馴染んでしまうことに、恐怖を覚えなくもなかったけれど。
僕は、記憶を失う前の僕は、この銃を手にしていたのだろうか。これで、誰かを撃つことがあったのだろうか。
鼓膜の奥で、微かな銃声が響く。この銃の銃声を、僕は知っている。そんな気がした。
「ダリアさん……。あの、塔には危険もあるのでしょうか。このような武器が必要になる場合とか」
『危険が伴うのは間違いない。武器があるなら、持って行くべきだ』
ダリアさんはあくまで淡々と、これから僕がすべきことだけを述べる。それが逆に僕を安心させてくれるのも、確かだった。余計なことは考えなくてもいいのだと、思わせてくれたから。
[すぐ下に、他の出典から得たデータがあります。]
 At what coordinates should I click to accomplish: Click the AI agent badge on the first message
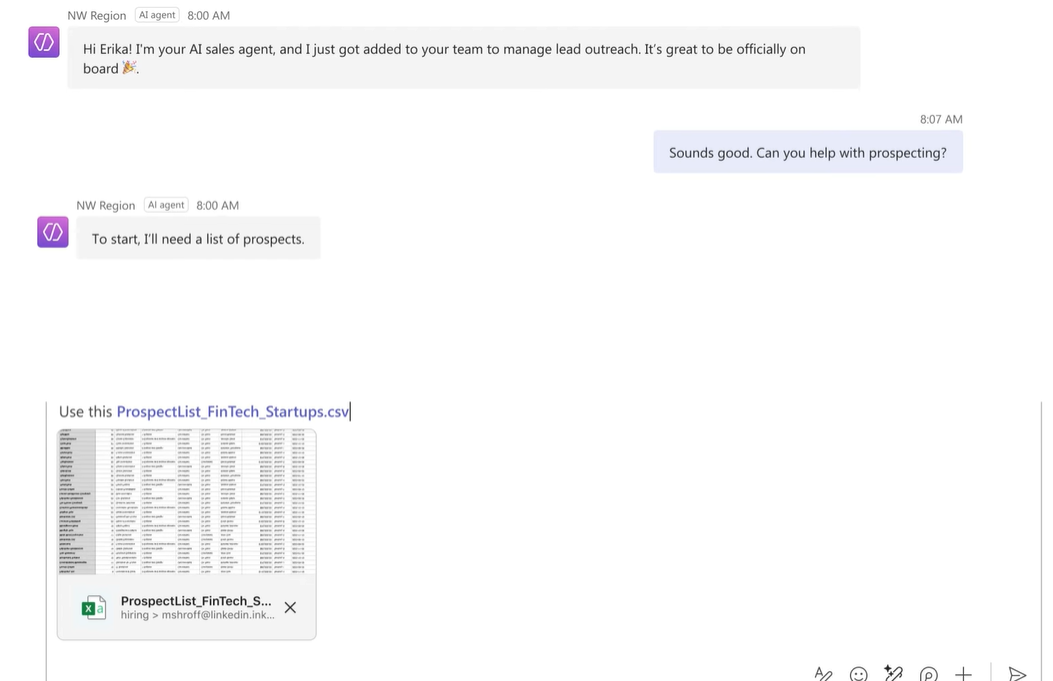pos(157,15)
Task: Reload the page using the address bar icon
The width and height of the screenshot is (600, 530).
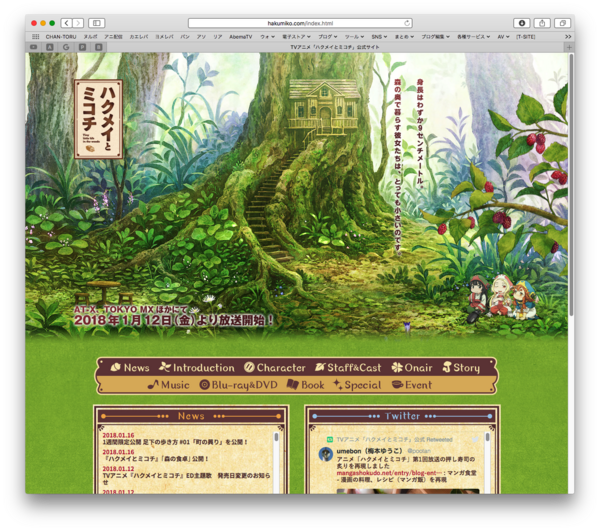Action: pyautogui.click(x=407, y=23)
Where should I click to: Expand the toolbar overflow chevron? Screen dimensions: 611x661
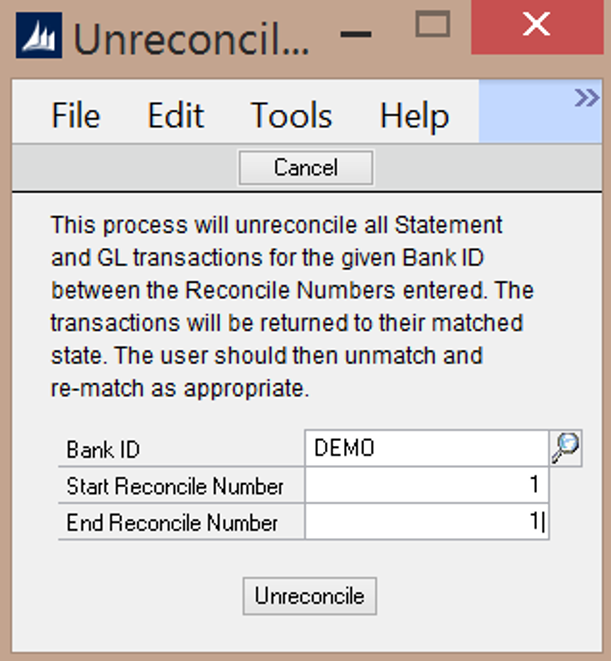pos(585,97)
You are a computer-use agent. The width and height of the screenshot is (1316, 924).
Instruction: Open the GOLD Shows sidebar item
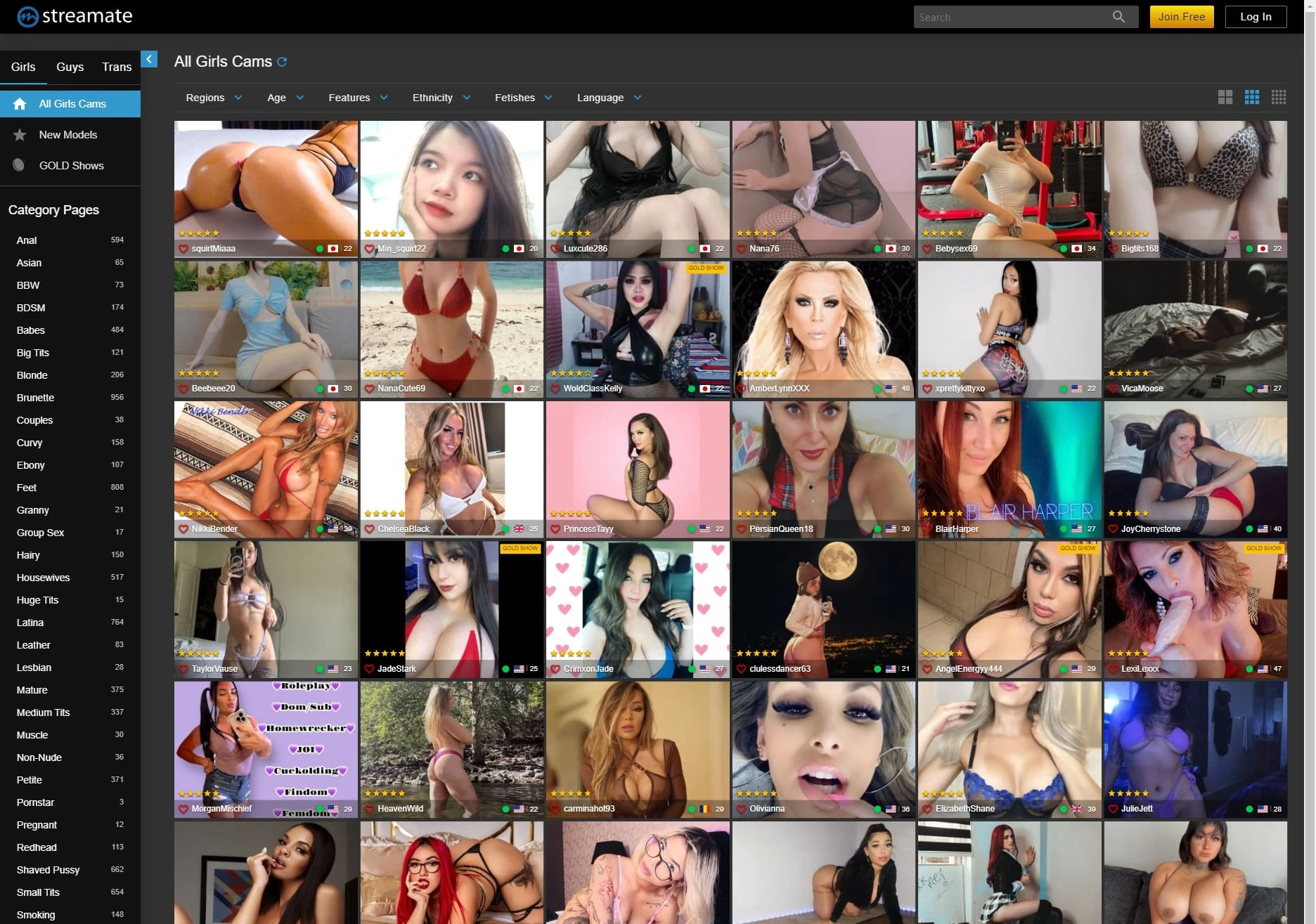pos(71,166)
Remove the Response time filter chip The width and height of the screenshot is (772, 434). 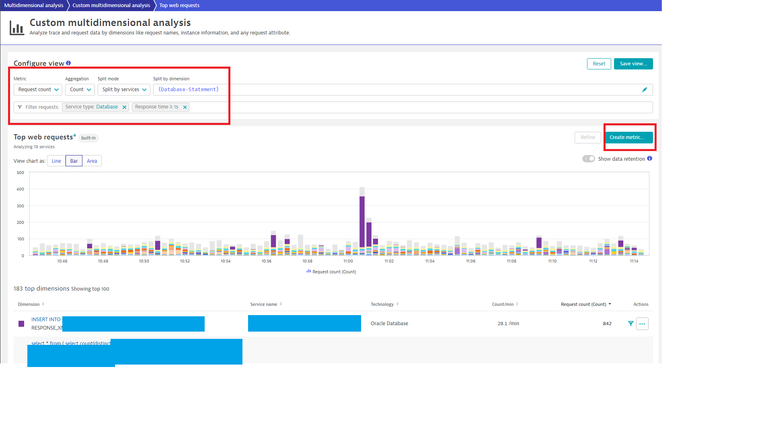coord(185,107)
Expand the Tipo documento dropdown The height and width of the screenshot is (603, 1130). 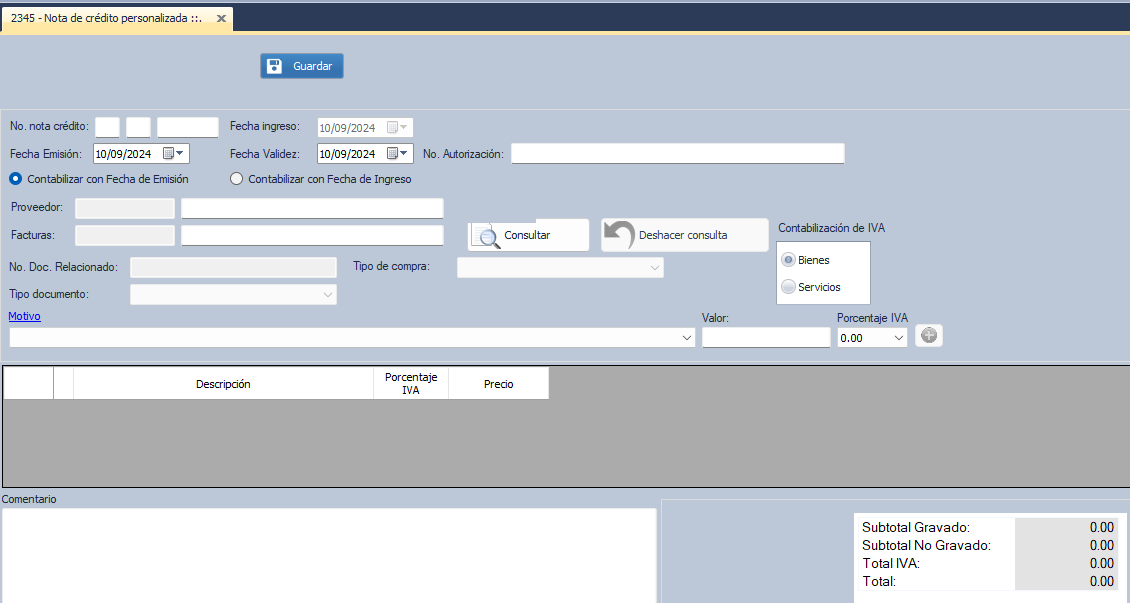tap(327, 295)
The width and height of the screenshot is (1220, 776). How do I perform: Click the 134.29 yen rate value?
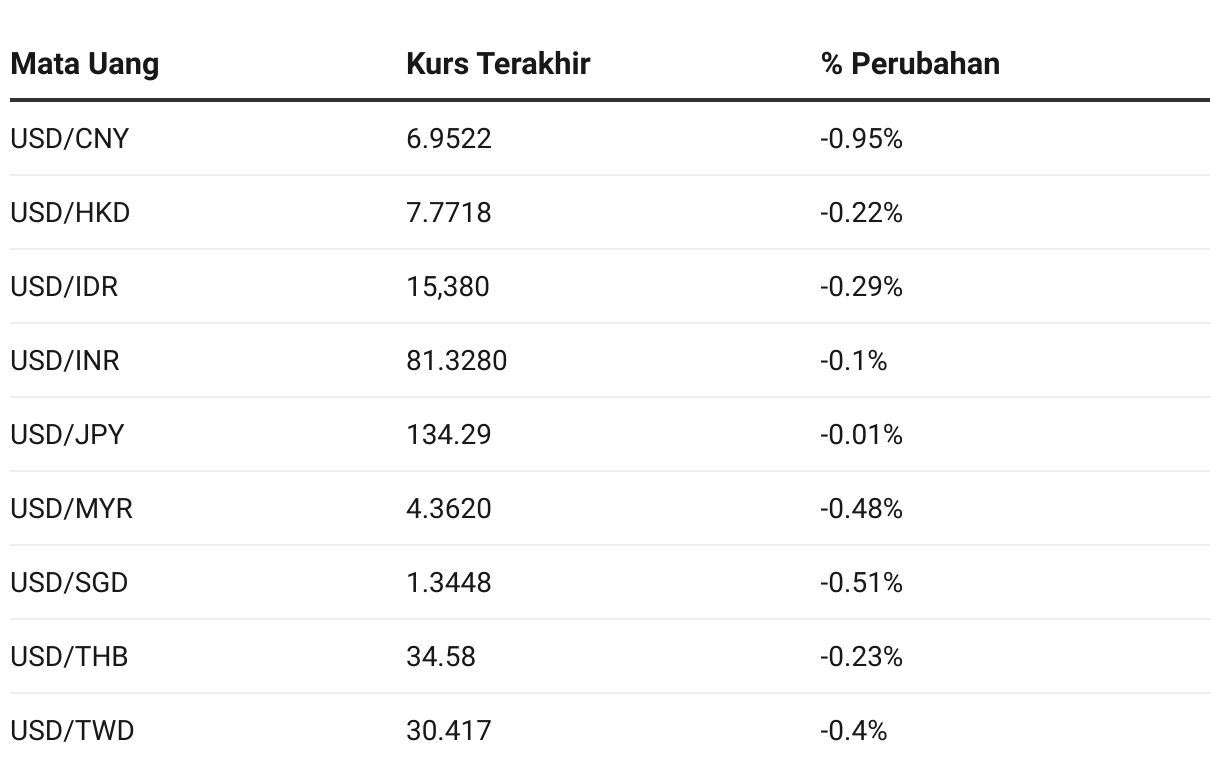tap(449, 434)
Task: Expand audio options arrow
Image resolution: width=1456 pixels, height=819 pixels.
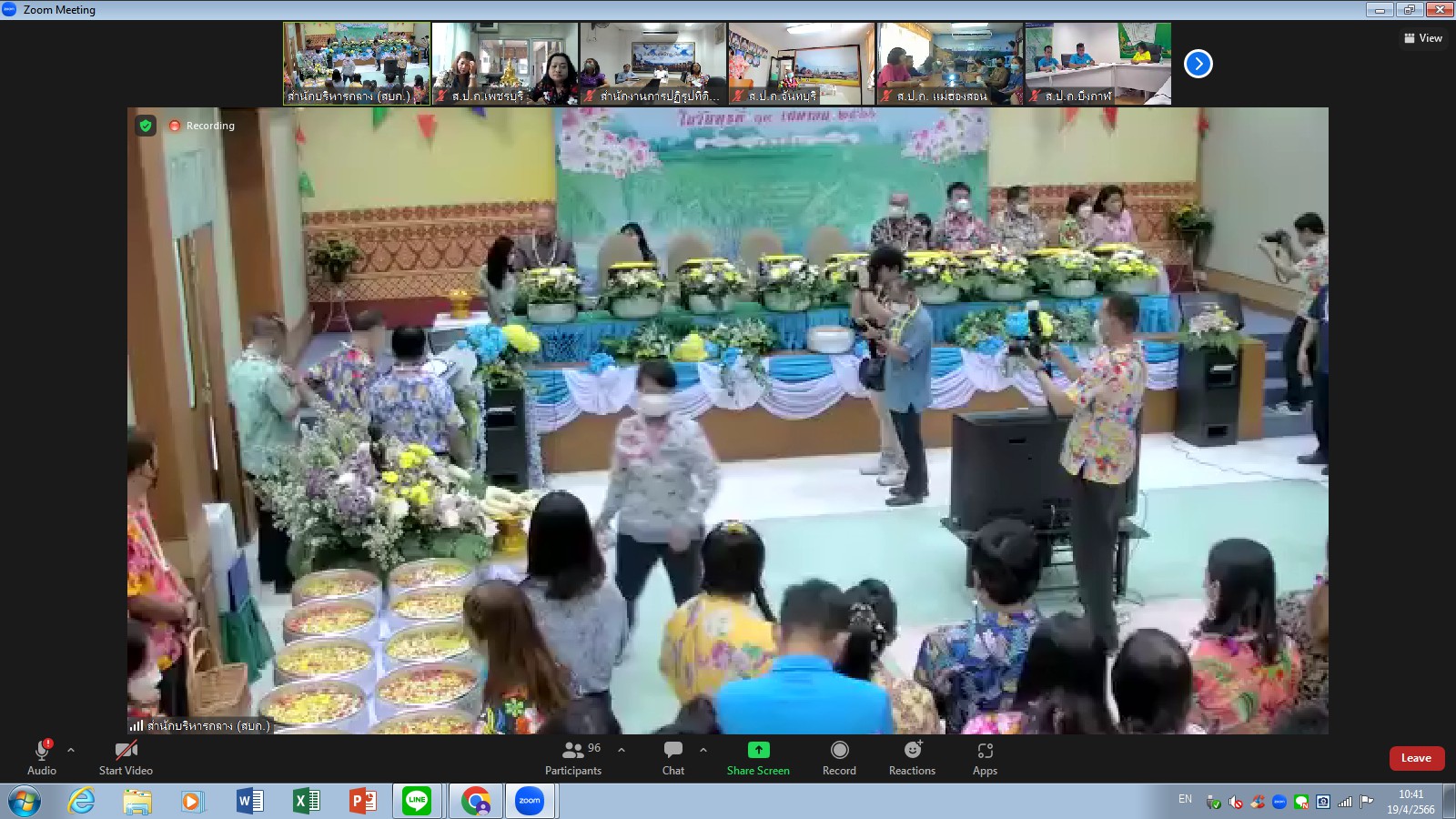Action: 71,750
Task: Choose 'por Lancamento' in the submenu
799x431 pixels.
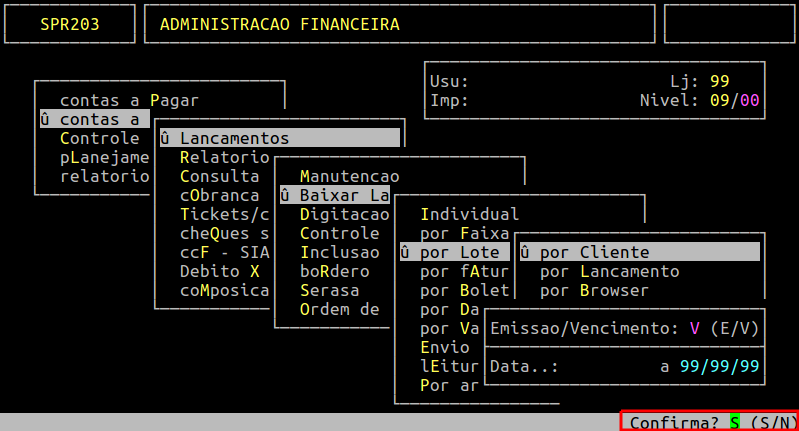Action: pos(609,271)
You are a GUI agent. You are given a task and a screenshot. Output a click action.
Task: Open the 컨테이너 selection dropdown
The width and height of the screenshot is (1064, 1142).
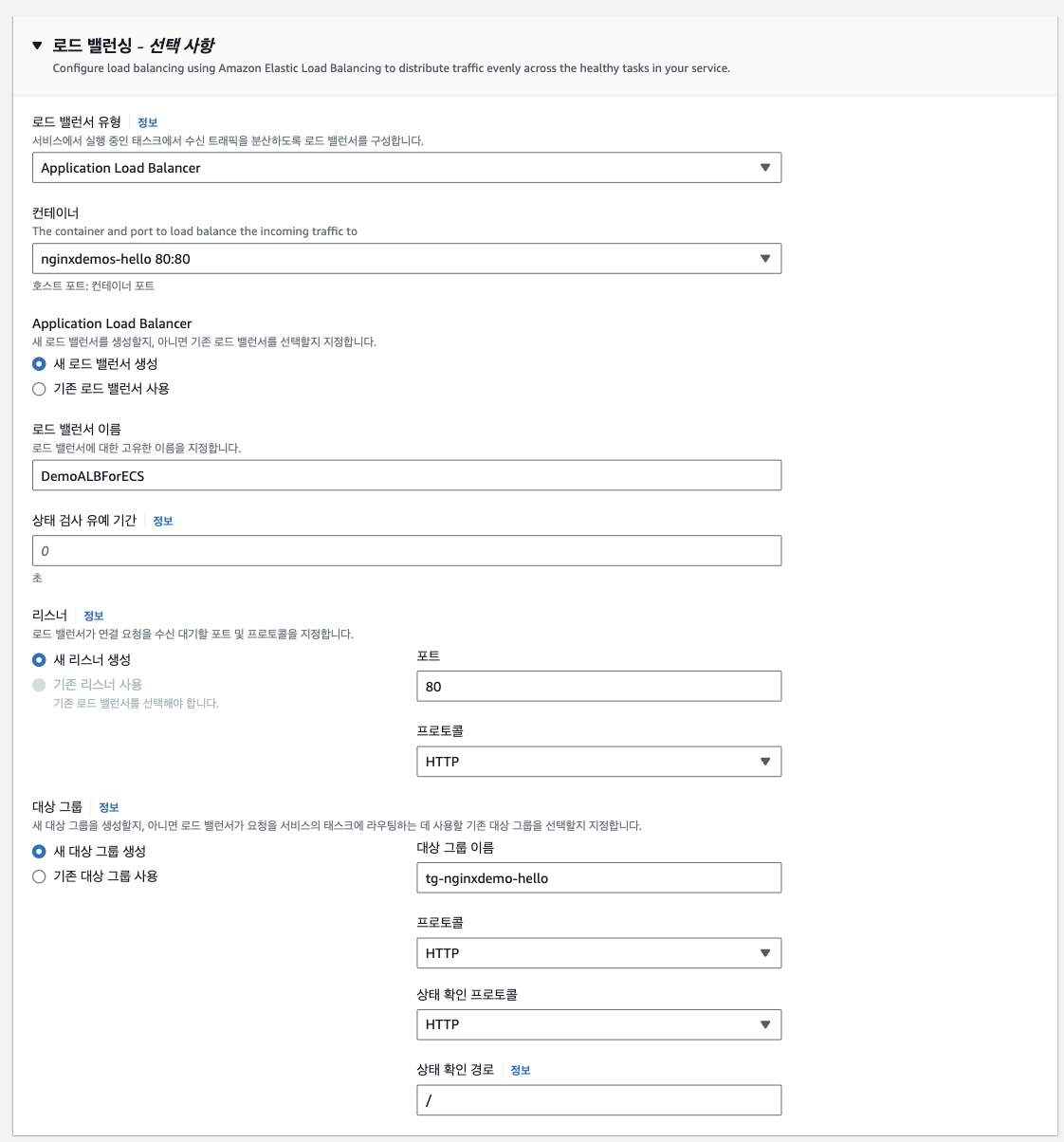tap(406, 259)
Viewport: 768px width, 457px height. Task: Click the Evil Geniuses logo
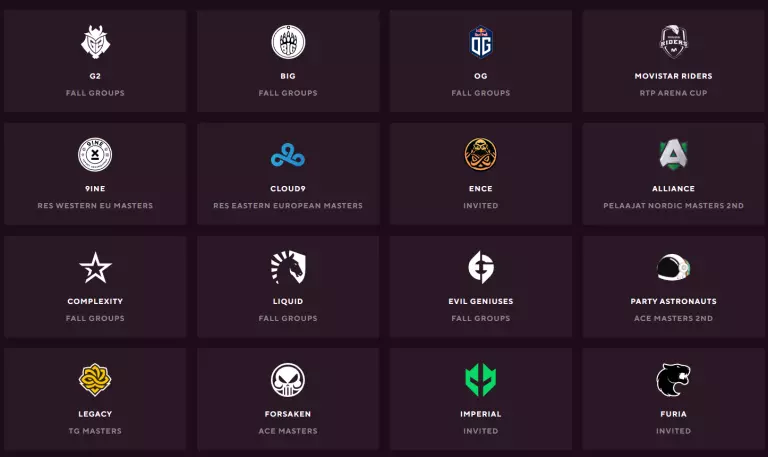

武器。他にもあるのだろうか、と片っ端から棚を開けてみたけれど、ほとんどは空で、唯一武器らしいものといえば、伸縮式の警棒くらいだった。ボタン一つで握りの部分から金属の棒が飛び出す仕組みになっている。握ってみると、銃と同じように手に馴染み、どのように扱うのかも自然と思い出されるようだった。
銃と警棒。武器としては多少心もとない気もするが、後は実際に塔を見てから考えるべきだろう。危険と言われても、何が起こるのかもさっぱりわからないのだから。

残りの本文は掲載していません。